Multipotent Differentiation Assays for hADSCs

The differentiation of hADSCs into adipocytes, osteocytes, or chondrocytes was carried out according to our published methods³⁴. For differentiation into adipocytes, hADSCs were seeded in 6-well clear tissue culture–treated plates (Corning, Corning, NY, USA) at 1 × 10⁵ cells per well and grown to 70% confluency in culture medium overnight. Then, the medium was replaced with DMEM (Gibco) containing 0.5 mM 3-isobutyl-1-methylxanthine, 1 µM dexamethasone, 10 µg/ml insulin, and 100 µM indomethacin (all from Sigma-Aldrich). The medium was replaced every 3 days, and cells were maintained in culture for 14 days. Differentiation into adipocytes was detected by staining with Oil red O (Lifeline Cell Technology, Frederick, MD, USA). For differentiation into osteocytes, hADSCs were seeded, cultured, and induced as described above. The differentiation medium was DMEM containing 10 mM β-glycerophosphate (Sigma-Aldrich), 0.1 µM dexamethasone, 0.2 mM ascorbic acid (Sigma-Aldrich), and 2 mM l-glutamine (Gibco). After 14 days incubation, differentiation into osteocytes was detected by alkaline phosphatase staining (Lifeline Cell Technology). For differentiation into chondrocytes, hADSCs were seeded and grown to 70% confluency as described above. Differentiation was induced using a differentiation kit from Lonza (Walkersville, MD, USA). Cells were cultured for 14 days with the medium being changed every 3 days. Differentiation into chondrocytes was detected by staining with alcian blue (Lifeline Cell Technology).
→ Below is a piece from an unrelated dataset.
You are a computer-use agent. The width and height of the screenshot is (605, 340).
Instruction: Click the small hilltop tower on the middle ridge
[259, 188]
Differentiation of hADSCs Into IPCs in Monolayer and Suspension Cultures

hADSCs were seeded at a density of 2.4 × 10⁵ cells per well in 6-well clear tissue culture–treated plates for monolayer culture and in 6-well ultra-low attachment plates (Corning) for suspension culture. hADSCs were cultured in medium overnight. The next day, the medium was removed and the cells were washed twice with serum-free DMEM/F12 medium (Gibco). Differentiation was then carried out for 7 days in fresh serum-free DMEM/F12 medium containing 17.5 mM glucose, 10 mM nicotinamide, 2 pM activin-A, 10 nM exendin-4, 100 fM hepatocyte growth factor, 10 nM pentagastrin (all from Sigma-Aldrich), 2% B-27 serum-free supplement (Gibco), and 1% N-2 supplement (Gibco). The medium was not replaced during the differentiation period.
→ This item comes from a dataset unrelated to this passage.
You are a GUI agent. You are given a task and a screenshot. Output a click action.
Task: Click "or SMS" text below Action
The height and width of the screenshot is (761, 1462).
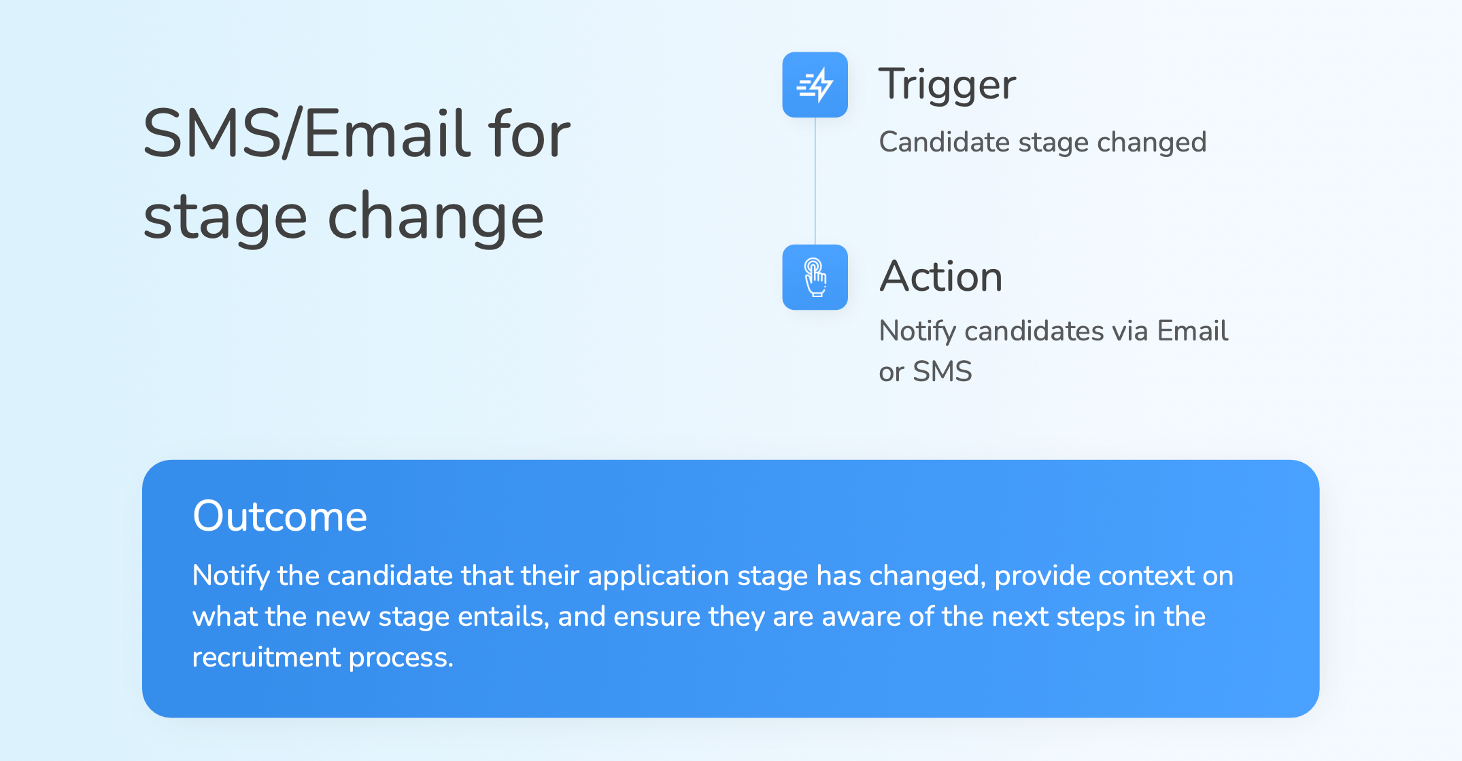925,372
Measurement of Insulin Concentration in Culture Medium of Human Cells

Culture medium for hADSCs or IPCs was collected, and human insulin concentration was measured with a chemiluminescence immunoassay using an ADVIA Centaur XPT system (Siemens Medical Solutions USA, Inc., Malvern, PA, USA).

Glucose Challenge Assay

The glucose challenge assay was performed as described previously³⁵. Briefly, hADSCs were seeded at a density of 2.4 × 10⁵ cells per well in 6-well clear tissue culture–treated plates or 6-well ultra-low attachment plates, and cells were divided into low-glucose and high-glucose groups. Nondifferentiated hADSCs were used as a control group. After 7 days of differentiation as described above, the differentiation medium was removed and cells were washed twice with PBS. Then, the low-glucose and high-glucose groups were established by adding DMEM containing 5.5 mM glucose (Gibco) or DMEM containing 25 mM DMEM (Gibco), with subsequent incubation for 24 h. Culture medium was collected, and human insulin concentration was measured with a chemiluminescence immunoassay.

qRT-PCR

To quantify gene expression, cells were harvested after 7 days of differentiation. Total RNA was isolated using the Quick-RNA™ MiniPrep kit (Zymo Research, Irvine, CA, USA), and cDNA was generated using the PrimeScript™ RT Reagent kit (Takara, Tokyo, Japan). qRT-PCR was carried out with the SYBR® Premix Ex Taq™ II kit (Takara) using a LightCycler® 480 Real-Time PCR System (Roche, Mannheim, Germany). Samples were normalized using the housekeeping gene HPRT²⁸, and data were analyzed using the delta–delta Ct method. The sequences of PDX1 (pancreatic and duodenal homeobox 1) primers were as follows: sense, 5’-TGATACTGGATTGGCGTTGTTT-3’; antisense, 5’-TCCCAAGGTGGAGTGCTGTAG-3.’ The sequences of ISL1 (insulin gene enhancer protein 1) primers were as follows: sense, 5’-CAACTGGTCAATTTTTCAGAAGGA-3’; antisense, 5’-TTGAGAGGACATTGATGCTACTTCAC-3.’ The sequences of INS primers were as follows: sense, 5’-GCAGCCTTTGTGAACCAACA-3’; antisense, 5’-TTCCCCGCACACTAGGTAGAGA-3.’ The sequences of the CD47 primers were as follows: sense, 5’- GGCAATGACGAAGGAGGTTA-3’; antisense, 5’-ATCCGGTGGTATGGATGAGA-3’. The sequences of the HPRT (hypoxanthine phosphoribosyltransferase 1) primers were as follows: sense, 5’-TCAGGCAGTATAATCCAAAGATGGT-3’; antisense, 5’-AGTCTGGCTTATATCCAACACTTCG-3.’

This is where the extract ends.